PURPOSE:  Eosinophilic lung diseases include a variety of conditions ranging from tropical eosinophlia to drug reactions. Acute eosinophilic pneumonia (AEP) is a rare disease usually characterized by respiratory failure and alveolar infiltration with eosinophils. We describe a series of US military personnel who developed AEP while deployed.

METHODS:  We identified military personnel diagnosed with AEP while serving in Operations Iraqi Freedom and Enduring Freedom (OIF/OEF). After a retrospective evaluation (March –June 2003), prospective surveillance commenced in July 2003. We defined AEP based on the acute onset of pulmonary infiltrates coupled with either pulmonary eosinophilia or peripheral eosinophilia. We required that known causes of eosinophilia be excluded. Endpoints included: epidemiologic features, need for mechanical ventilation(MV), and mortality.

RESULTS:  Between March 2003 and March 2004, 17 cases were identified yielding an estimated annualized incidence of 9.7 per 100,000 person-years. The majority of subjects (88%) were male and the median age was 23 years (range 20-43). Six subjects underwent bronchoalveolar lavage (median eosinophilia of 41%). All subjects developed peripheral eosinophlia (range 8% to 42%). There was no geographic or temporal clustering of cases. An extensive search for known causes of pulmonary eosinophilia (e.g., drug exposures, parasitic disease) did not identify any secondary etiologies. All patients used tobacco with 2/3rds recently beginning to smoke. MV was required in 71% for a median of 7 days (range: 2 to 16 days). Two soldiers died. The remainder responded to corticosteroids. Twelve individuals were re-evaluated a median of 3 months after diagnosis. At this point subjects were: off treatment and had either normal or nearly normal spirometry. None had recurrent eosinophilia or developed chronic eosinophilic pneumonia.

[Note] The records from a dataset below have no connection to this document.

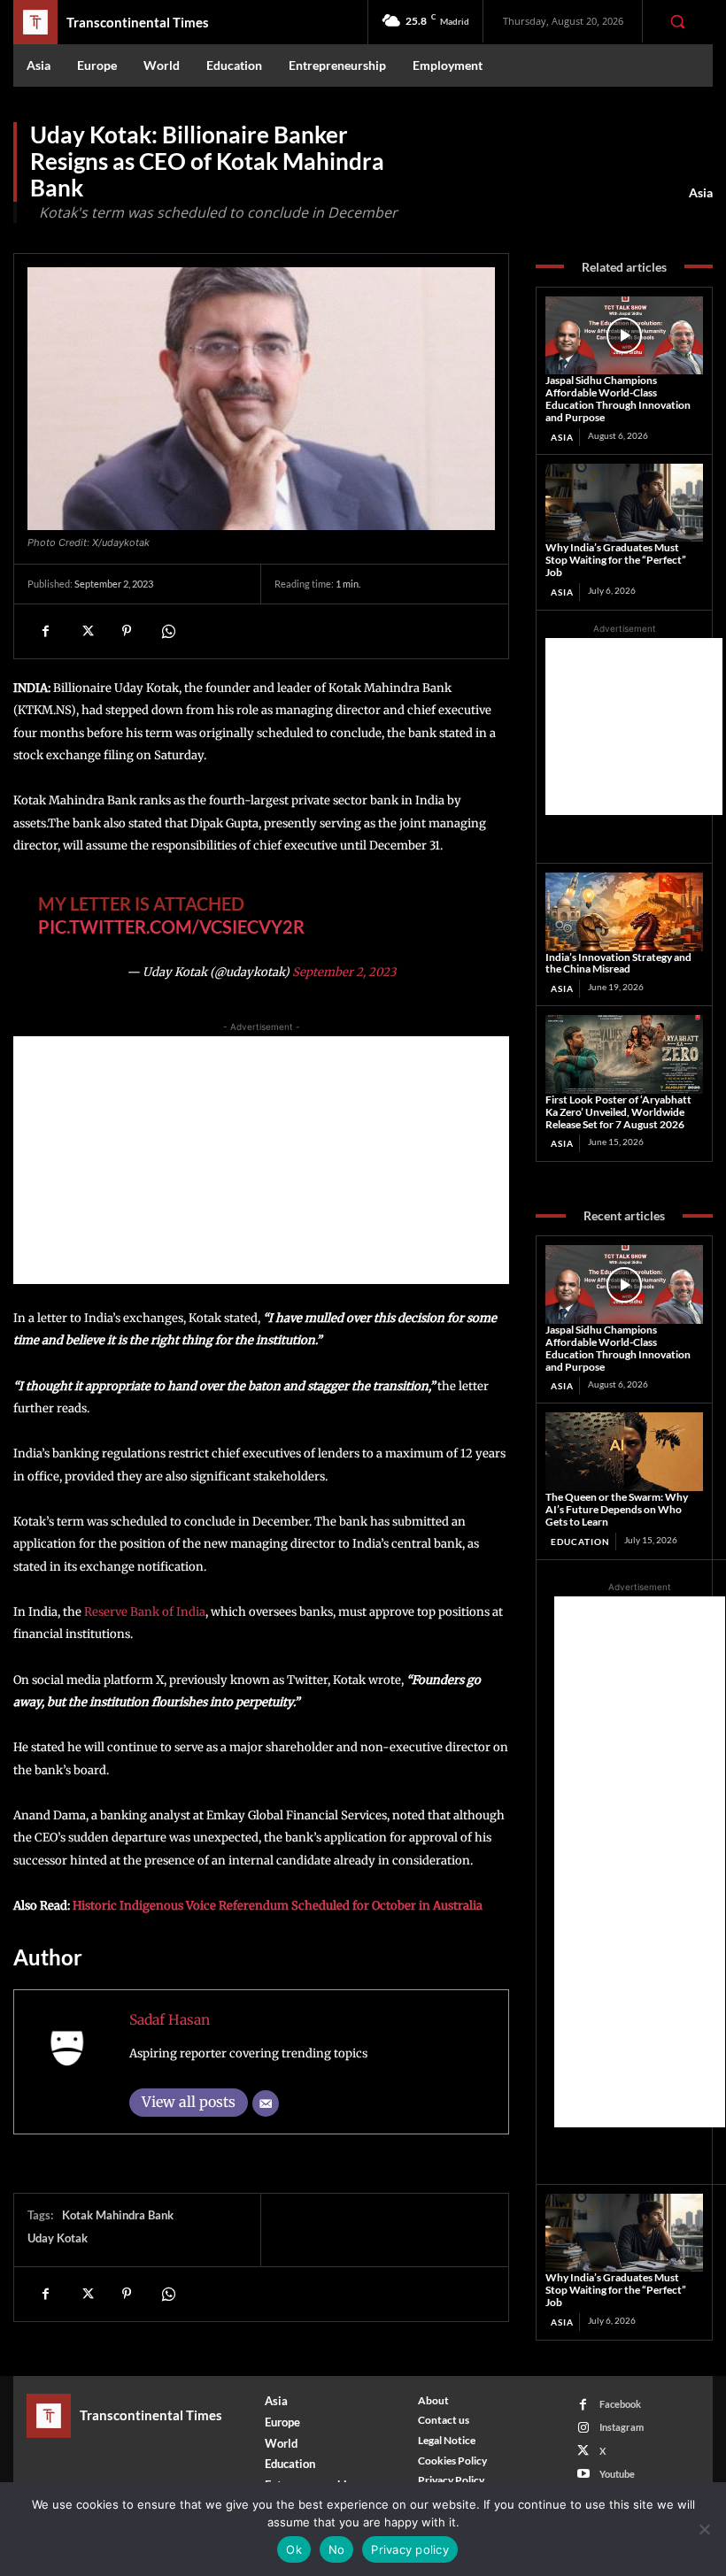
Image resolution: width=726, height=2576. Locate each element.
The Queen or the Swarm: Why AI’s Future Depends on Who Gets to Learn (616, 1509)
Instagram (621, 2427)
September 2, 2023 (344, 972)
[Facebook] (45, 631)
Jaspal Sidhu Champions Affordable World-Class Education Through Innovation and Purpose (618, 398)
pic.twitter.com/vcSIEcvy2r (171, 926)
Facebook (620, 2404)
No (336, 2549)
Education (580, 1541)
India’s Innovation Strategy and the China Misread (618, 963)
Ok (294, 2549)
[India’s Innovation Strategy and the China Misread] (624, 912)
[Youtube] (583, 2474)
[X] (86, 631)
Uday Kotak (57, 2238)
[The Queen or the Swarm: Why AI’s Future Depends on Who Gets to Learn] (624, 1451)
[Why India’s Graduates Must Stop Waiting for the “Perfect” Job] (624, 503)
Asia (701, 192)
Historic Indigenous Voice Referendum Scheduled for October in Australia (278, 1905)
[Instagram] (583, 2428)
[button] (677, 21)
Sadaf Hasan (169, 2019)
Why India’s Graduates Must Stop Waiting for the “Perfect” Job (615, 560)
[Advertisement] (261, 1160)
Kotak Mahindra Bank (118, 2215)
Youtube (617, 2474)
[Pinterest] (126, 631)
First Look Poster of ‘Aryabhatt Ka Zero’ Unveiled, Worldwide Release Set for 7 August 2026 (618, 1112)
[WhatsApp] (167, 631)
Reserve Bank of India (144, 1611)
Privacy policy (410, 2549)
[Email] (265, 2103)
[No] (704, 2529)
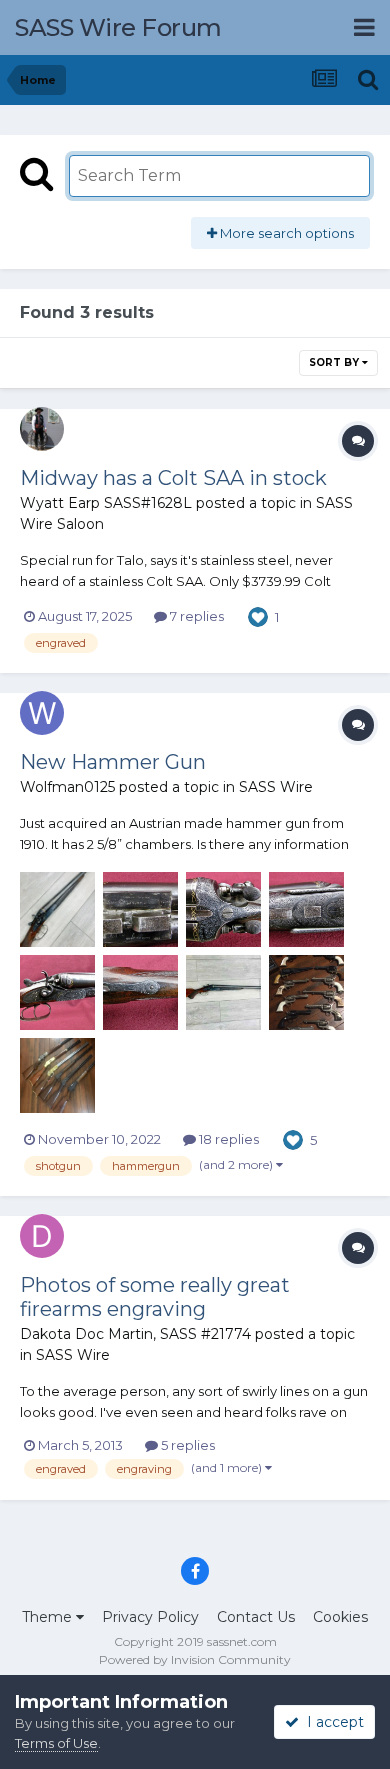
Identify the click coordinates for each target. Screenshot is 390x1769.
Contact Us (256, 1617)
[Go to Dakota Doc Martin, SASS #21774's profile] (42, 1236)
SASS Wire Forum (118, 27)
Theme (49, 1617)
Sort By (335, 362)
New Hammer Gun (113, 762)
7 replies (195, 616)
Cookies (340, 1617)
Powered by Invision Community (195, 1659)
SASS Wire (276, 787)
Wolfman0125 (67, 787)
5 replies (186, 1445)
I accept (331, 1722)
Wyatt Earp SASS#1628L (106, 503)
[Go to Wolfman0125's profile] (42, 713)
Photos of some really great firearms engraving (155, 1297)
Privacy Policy (150, 1617)
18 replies (227, 1139)
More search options (285, 233)
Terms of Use (56, 1743)
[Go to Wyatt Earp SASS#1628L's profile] (42, 429)
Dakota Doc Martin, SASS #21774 (135, 1334)
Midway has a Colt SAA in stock (173, 478)
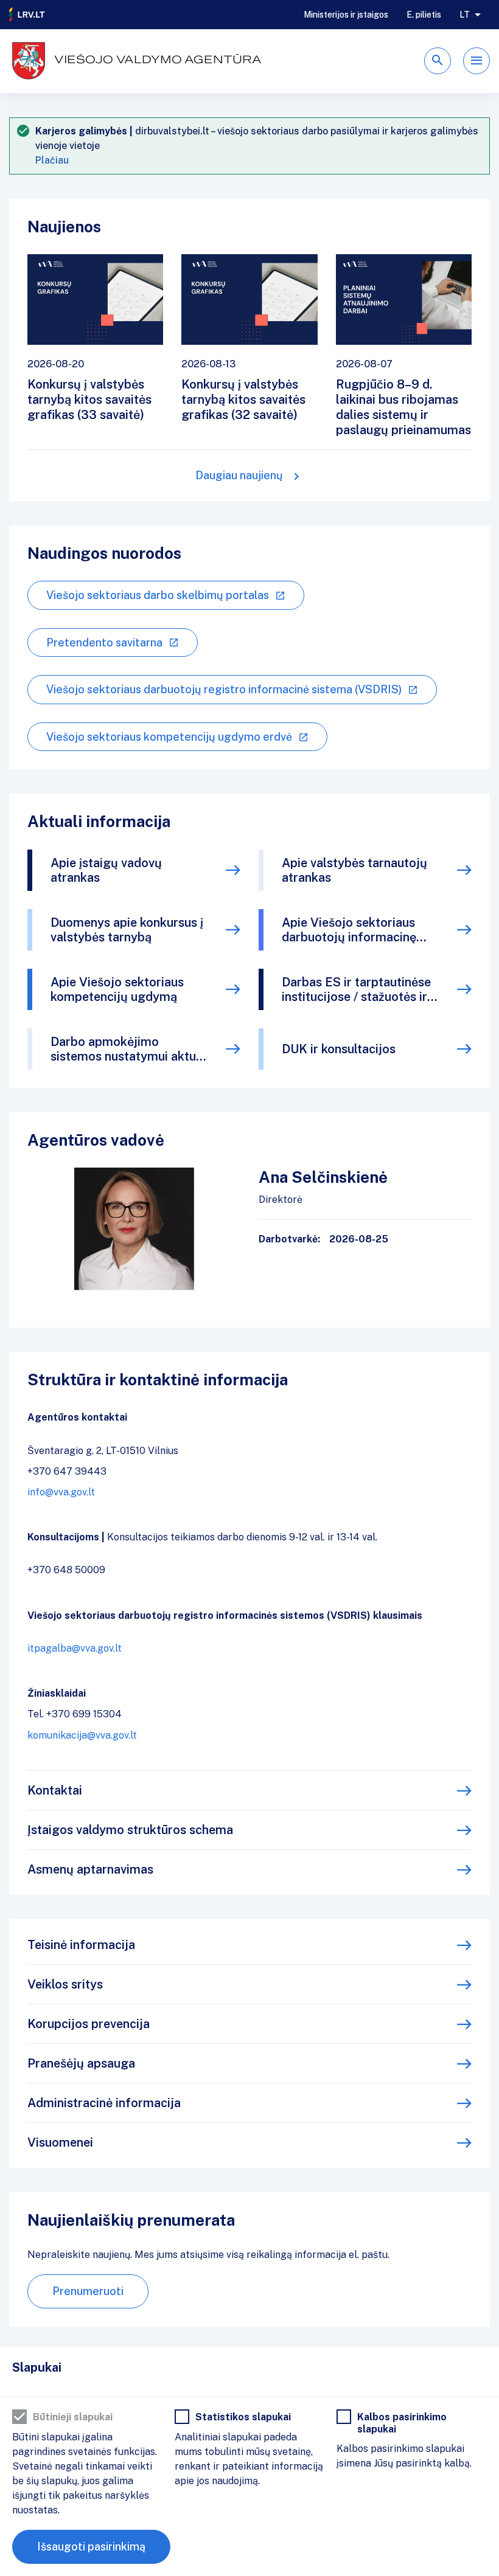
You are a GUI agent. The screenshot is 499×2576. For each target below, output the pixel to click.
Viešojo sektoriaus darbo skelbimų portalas (157, 595)
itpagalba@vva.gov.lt (74, 1648)
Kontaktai (54, 1790)
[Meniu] (476, 60)
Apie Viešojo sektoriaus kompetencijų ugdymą (117, 989)
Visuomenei (60, 2142)
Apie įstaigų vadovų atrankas (106, 870)
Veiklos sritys (65, 1984)
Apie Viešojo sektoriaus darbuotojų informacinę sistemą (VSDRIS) (349, 929)
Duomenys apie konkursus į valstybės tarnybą (127, 929)
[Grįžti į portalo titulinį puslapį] (27, 14)
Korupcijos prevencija (88, 2024)
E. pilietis (424, 14)
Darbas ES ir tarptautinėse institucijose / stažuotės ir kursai (356, 989)
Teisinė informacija (81, 1944)
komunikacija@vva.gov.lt (82, 1735)
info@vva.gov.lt (61, 1492)
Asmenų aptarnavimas (90, 1869)
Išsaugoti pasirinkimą (91, 2546)
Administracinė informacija (104, 2103)
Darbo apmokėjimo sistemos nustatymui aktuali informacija (130, 1049)
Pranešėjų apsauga (81, 2063)
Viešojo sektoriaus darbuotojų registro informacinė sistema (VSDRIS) (224, 689)
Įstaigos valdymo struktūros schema (130, 1830)
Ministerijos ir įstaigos (346, 14)
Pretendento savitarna (104, 642)
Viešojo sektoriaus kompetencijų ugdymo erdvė (169, 736)
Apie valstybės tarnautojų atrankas (354, 870)
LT (464, 14)
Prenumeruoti (88, 2291)
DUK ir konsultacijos (339, 1049)
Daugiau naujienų (239, 475)
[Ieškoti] (437, 60)
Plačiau (52, 160)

CONCLUSION:  The rate of AEP appears high in this population of otherwise healthy subjects and not all suffer fulminant respiratory failure. Corticosteroids if initiated promptly appear effective.

CLINICAL IMPLICATIONS:  Physicians caring for soldiers returning from OIF/OEF should consider AEP in patients who develop pneumonia. Early use of bronchoscopy may aid in identification of cases.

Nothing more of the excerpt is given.